Several years ago a friend of mine went scuba diving in a campground lake, and was amazed.  He found a stump bed well offshore that had a school of crappie hanging among the stubs.  “Some of those fish were 12 or 13 inches.” he said.  “and no one knew they were there.”  Then there was another friend who was fishing off Kelleys Shoals in Lake Erie, caught little, and put on a tank and face mask to scuba a little bay along Kelleys Island.  He hoped to find a few anchors and maybe some snagged fishing lures, but what turned up was much better.

“The bottom of that cove was paved with fish,” he said.  “I don’t know why they were there, but there were dozens, maybe hundreds of nice walleye and smallmouth bass.  I got back in the boat and limited out on both with not another boat within half a mile.”

 Those are typical experiences among outdoorsmen who’ve taken to snorkeling and scuba diving, an activity that’s slowly growing around the area and state.  Most of us have sat in a boat on some lake or river and wondered just what was down there.  This sport offers an opportunity to find out, and not only see where fish are swimming, but find some interesting things on the bottom.

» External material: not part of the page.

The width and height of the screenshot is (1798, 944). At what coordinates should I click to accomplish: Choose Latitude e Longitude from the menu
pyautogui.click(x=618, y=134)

Scuba diving is a fun sport, but it’s much more than a matter of buying a tank and basic gear and splashing over the side of a boat.  Like anything else, there’s an element of danger, whether you dive freshwater or salt, and you’ll need some basic training.  Luckily, there are plenty of places to get it. 

There’s an organization called Ohio Scuba with qualified instructors that has offices within a 20 mile radius of Centerville, Wilmington, Columbus, and over 20 other cities around the state.  Visit Ohio Scuba and the web should turn up one nearby that will teach you the basics and offer certification with instruction in a handy swimming pool, then hands-on diving at a nearby lake or quarry. 

You might look into the Ohio Council of Skin & Scuba Divers, too.  Secretary Vivan Duff is based at New Holland, Ohio, and can be contacted for more information.  And once you’ve learned this fascinating sport, there are plenty of places to try your luck.

The Division of Wildlife allows scuba and skin diving at 29 of its lakes, including clear water Dow Lake just outside of Athens where you’re likely to see rainbow trout as well as bass, catfish, and crappie.  There are private places to dive too, like Twin Quarries near Circleville, two 10 acre nearly transparent quarries where, according to their website, you can take courses in anything from basic open water diving to wreck diving.  Call them at (740) 474-9530.  And Gilboa Quarry in northwestern Ohio not only has trout but paddlefish waiting to be watched.  Their number is (419) 456-3300.

In fact, if you check out Ohio scuba diving on the web, you’ll not only find instructors and places to dive, but new and used equipment, charters to Lake Erie for wreck diving (that can be exciting), and even a magazine called Scuba Diving Magazine.

Here’s a final thought.  I love to snorkel in salt water, and I’ve watched beautiful fish and coral reef denizens from Hawaii to Bonaire and Aruba.  It’s a wonderful experience to swim among teeming schools of brightly colored yellowtails, parrotfish, and angels.  And even more fun if you can don tanks and face masks, and go right to the bottom to swim for hours among them.  That alone is reason enough to learn scuba diving.